PurpleCrowbar · 11/08/2018 23:05

Also, seaside house names are a PITA.

My parents live in a lovely seaside location. The house they bought is called (it's not, but similar) Seashells. No house number - the house is a 100 years old.

The address is Seashells, Village Lane, Nice Norfolk Village.

But then a chalet park opened a bit further down Village Lane, with a property called Seashell Chalet. Same postcode.

It has caused endless embuggerance - luckily the chalet park management are reasonably on the ball so recognise dps' name when yet another amazon parcel gets dropped at their office.

Dps are not about to change the name - they rather like it & are anyway of the mindset that the house has been called that for a century, so bollocks to chalet park, Amazon AND royal mail. However, in slightly less entrenched moments they've quietly admitted that Number, Village Lane, Nice Norfolk Village would have been much less bothersome.

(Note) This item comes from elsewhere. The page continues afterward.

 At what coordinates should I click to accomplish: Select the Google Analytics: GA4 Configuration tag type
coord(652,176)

I wouldn't inflict a name on a house that doesn't already have one! If buyers like the romance of calling it Seagull Rest or whatever nonsense, they'd probably rather buy it then choose their own name anyway...

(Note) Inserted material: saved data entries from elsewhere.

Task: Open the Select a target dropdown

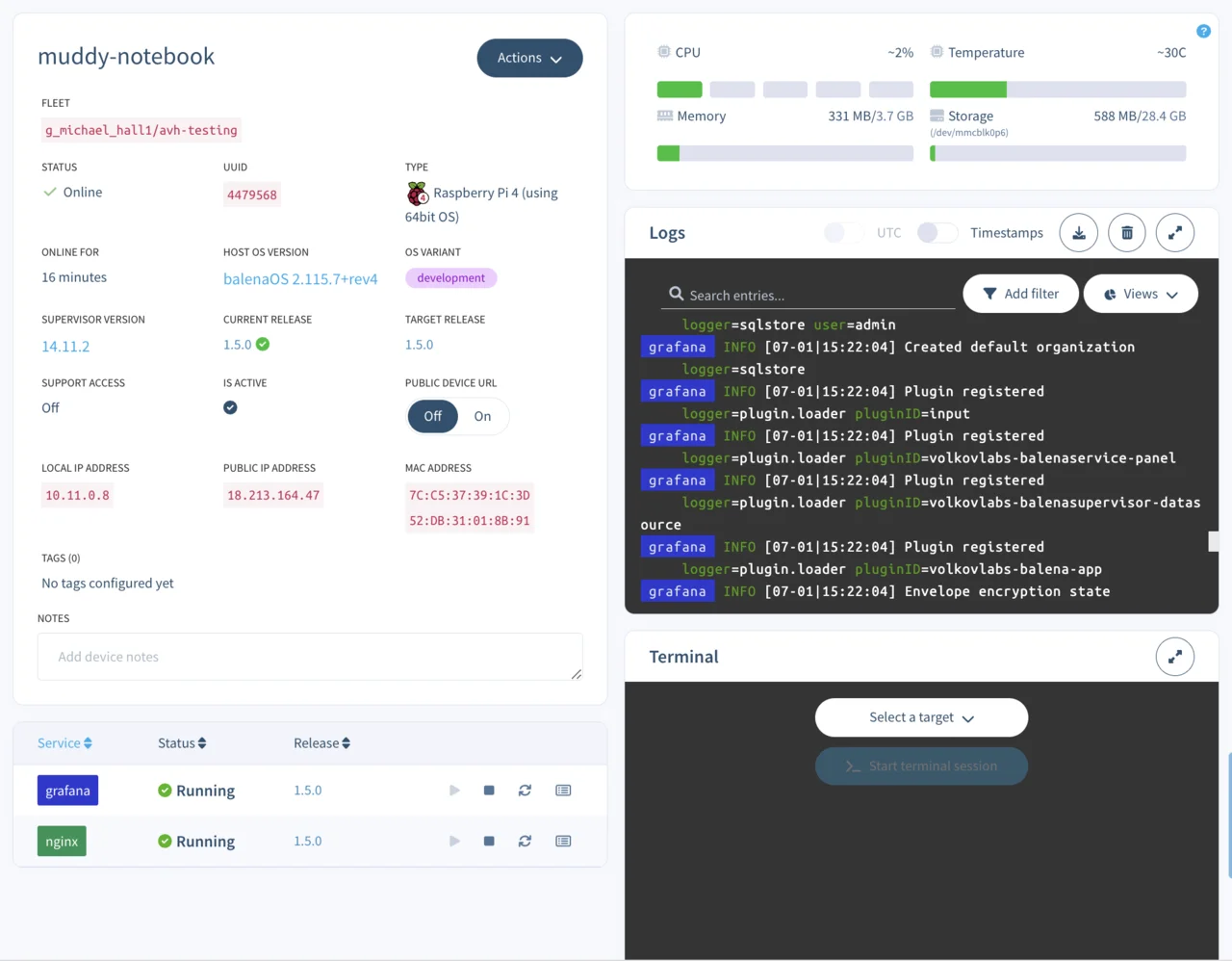Action: pyautogui.click(x=921, y=717)
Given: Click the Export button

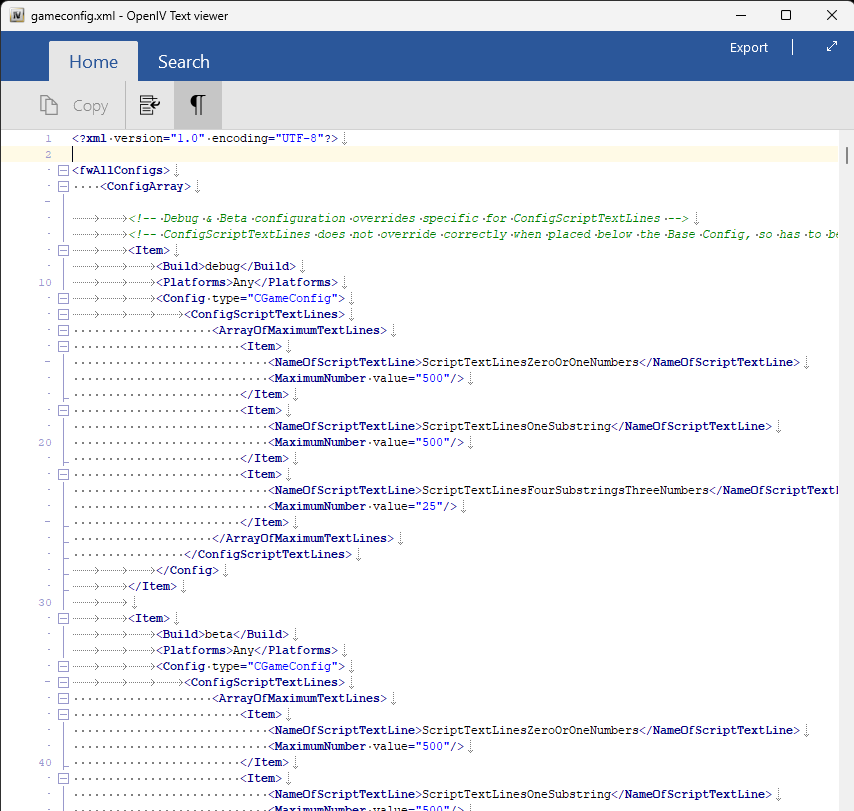Looking at the screenshot, I should (748, 47).
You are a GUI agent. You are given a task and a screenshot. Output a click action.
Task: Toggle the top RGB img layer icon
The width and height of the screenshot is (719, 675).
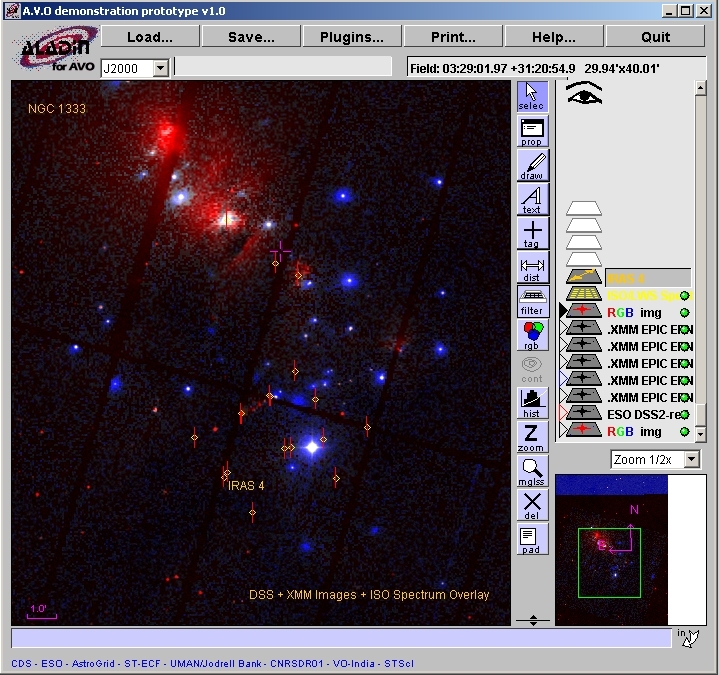583,312
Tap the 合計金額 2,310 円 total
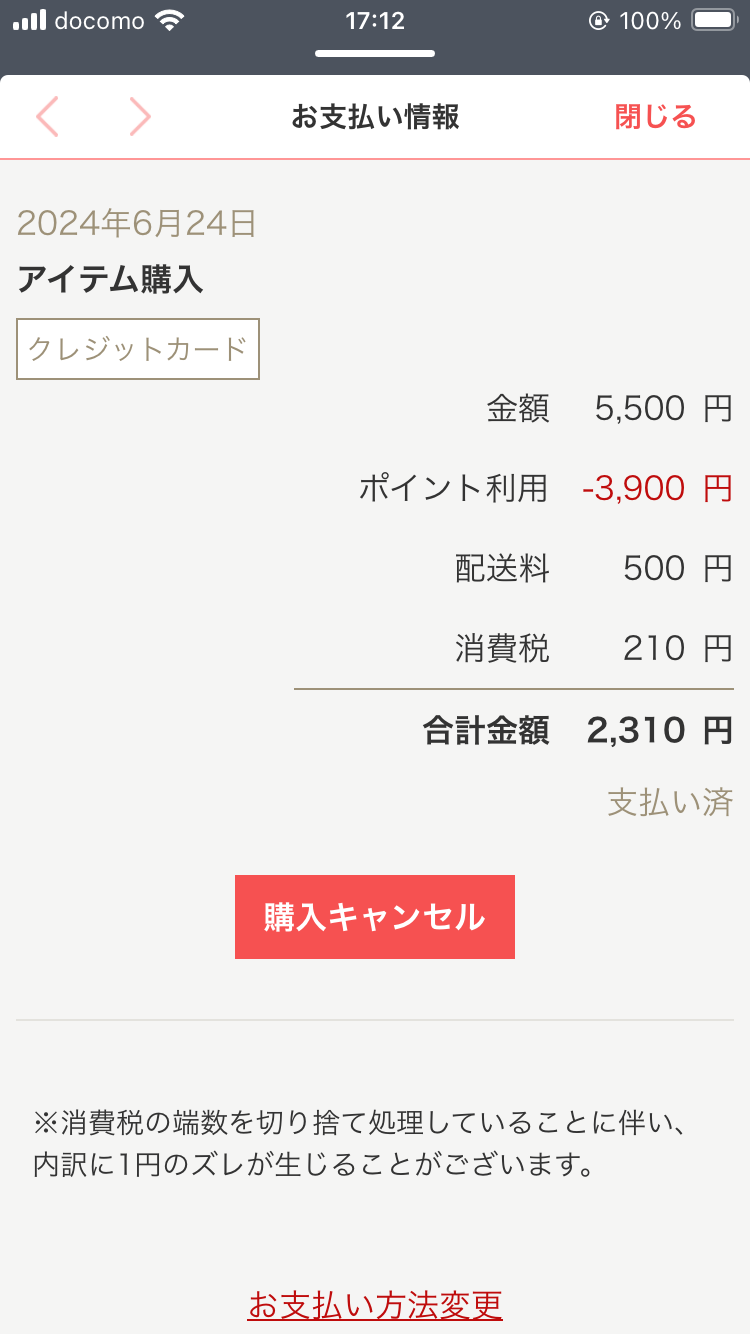This screenshot has width=750, height=1334. coord(578,731)
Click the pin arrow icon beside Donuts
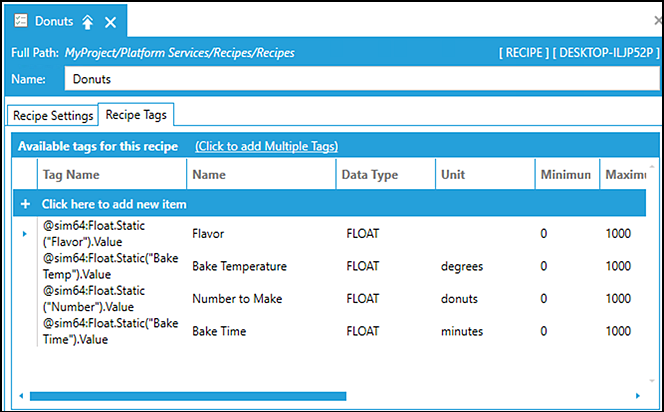Viewport: 664px width, 412px height. [88, 21]
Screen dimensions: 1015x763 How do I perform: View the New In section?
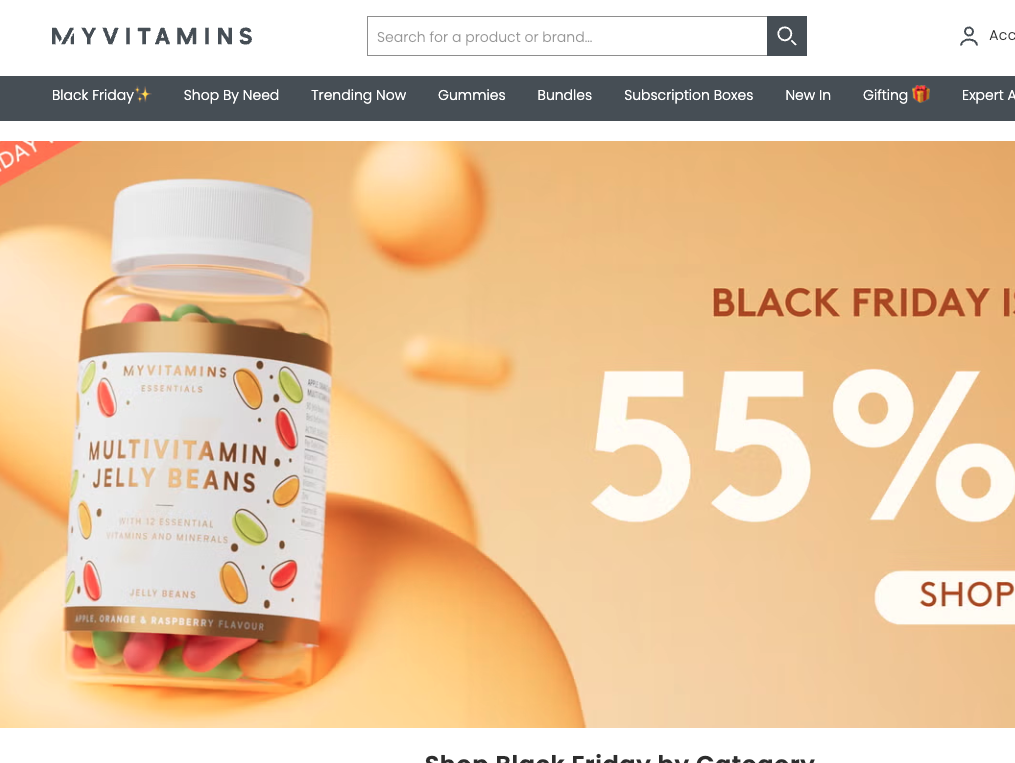coord(808,95)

CSIblonde · 11/08/2018 23:10

Ohmygodtheykilledkenny
Sadly not true that that buyers can see past decor & clutter according to BFF still an Estate Agent. She now has a list of tactful things to say to vendors whose 'interesting' decor is mentioned as negative feedback. (mirrored ceilings, red walls, red bathroom & kitchen, gold spray paint everywhere was memorable: ended up rented, wouldn't sell)

Puzzledandpissedoff · 11/08/2018 23:11

It has caused endless embuggerance ...

Never mind the house - what an absolutely perfect word

I'm pinching that!!! Grin

BloodyBosch · 11/08/2018 23:19

@Puzzledandpissedoff - it was a favourite of Terry Pratchett, not sure if he coined the phrase, but he used it to described his Alzheimer's

PurpleCrowbar · 11/08/2018 23:19

Terry Pratchett had it first, I believe. It's a great word!

MorrisZapp · 11/08/2018 23:20

I'll second that. The only reason I'm lucky enough to live in a charming traditional flat in ye posh bit of Edinburgh is because when we bought it, the decor was appalling.

Menstrual red walls throughout. Red nylon carpets. Bizarre kitchen.

Two gallons of Restrained Georgian later we have a 'magnificent period home'.

That no longer resembles a period.

KatieKittens · 11/08/2018 23:22

I second what GreenTulips said.

Some people in the holiday home market don’t want a large scale doer- upper.

The dated carpets, curtains and bathroom etc. might be making it look like a bigger job than it really is. Freshen it up.